Saturday, June 13, 2009

Jealousy

jealousy--a major dramatic emotion producing anxiety and possible fear of loss of status, a romantic commitment, or ability; concern about ability to maintain a status quo, triggered by the presence of rivals or potential rivals; insecurity over anticipated loss of a tangible thing once securely owned.

With the possible exceptions of guilt and grief, jealousy remains a significant dramatic motivational force, emphasizing a character's insecurity and triggering responses that contribute to deeper dramatic holes for the character in whom it resides. One of the more plausible and enduring cases of literary jealousy is grounded in the unquestioned attraction between Heathcliff and Cathy Earnshaw, later to become Cathy Linton in Wuthering Heights. Even though she loves Heathcliff, Cathy sees Edgar Linton as a step toward a social status she aspires to. Heathcliff's loss of Cathy to Edgar provokes a plausible if melodramatic train of causality that plunges into the supernatural. Jealousy as a motive in mystery and detection novels needs no justification as a motive.

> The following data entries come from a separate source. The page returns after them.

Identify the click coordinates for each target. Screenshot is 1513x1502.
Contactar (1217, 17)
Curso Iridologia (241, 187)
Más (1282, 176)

Novels set in college/university settings frequently use jealousy as a driving force applied to members of a particular academic department, and novels with medical backgrounds may bring jealousy and or rivalry between doctors and administrators or doctors in similar or competing departments.

From reading the journals of the gifted short story writer, John Cheever, the reader learns of his jealousy of the meteoric success of fellow writer Irwin Shaw who admired Cheever and continuously sought his company.

The jealous individual fears the loss or diminution of something--including a personal relationship--already possessed; envy is the result when one character covets a quality or ability or relationship possessed by another.